Les SDF, les jeunes, les musiciens et les désœuvrés qui squattent les bancs publics sont le prétexte à leur déboulonnement. Sans eux, pourtant, les urbains se cloîtrent et la cité risque de mourir.
A Angoulême (Charente), on a voulu les grillager ; à Perpignan (Pyrénées-Orientales), on veut les escamoter. Régulièrement, depuis plusieurs décennies, certains élus veulent la peau du banc public. Pour le réduire en allumettes, ils l’accusent du pire des maux de la cité : la nuisance. Squatté par les SDF, les jeunes, les musiciens, les chômeurs, les désœuvrés, voilà les riverains exaspérés, les commerçants à cran, les habitants inquiets. En bon bouc émissaire, c’est le banc qui trinque. « Le banc disparaît là où il y de la démagogie de la part des élus et de l’incapacité politique à gérer les conflits », explique Jean-Paul Blais, sociologue et urbaniste, enseignant à l’Ecole des ingénieurs de la ville de Paris.

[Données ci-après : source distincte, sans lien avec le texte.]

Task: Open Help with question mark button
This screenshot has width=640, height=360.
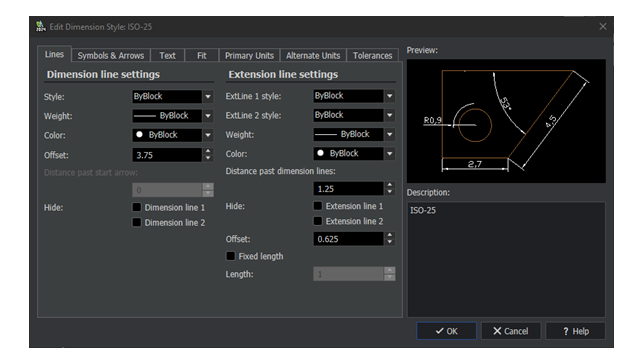Action: pyautogui.click(x=575, y=331)
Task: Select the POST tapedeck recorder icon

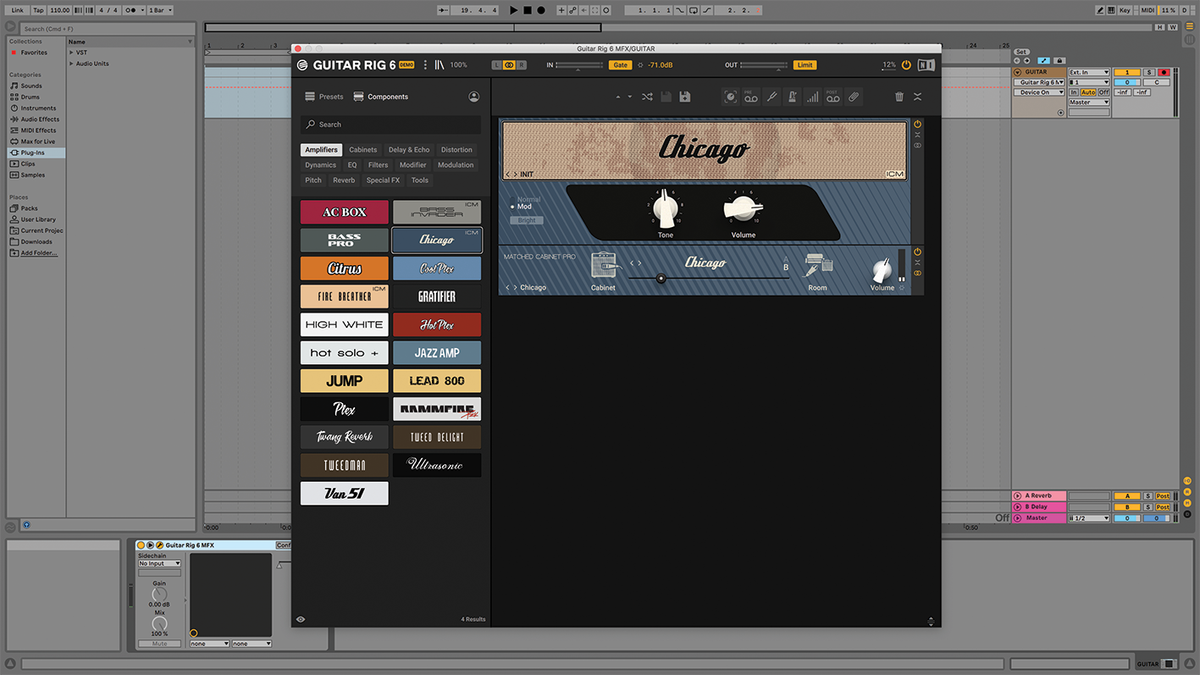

Une petite pétition et ciao ! Pire, la tentation est grande pour ceux qui ne veulent pas voir s’afficher la pauvreté ou l’oisiveté de prévoir et d’organiser l’éclipse du siège. Résultat, on se plaint, à Marseille, de l’absence de bancs dans le réaménagement du quai des Belges, au Vieux-Port. Fini le repos face à la Bonne Mère, gémit un blogueur de la cité phocéenne. Pas de bancs sur la Grand-Place de Lille pour souffler un peu, pleure une internaute ch’ti sur le site de la Voix du Nord. Les exemples foisonnent qui le réclament aux aménageurs. Car paradoxalement, le banc est un objet dont les citadins ne peuvent pas se passer.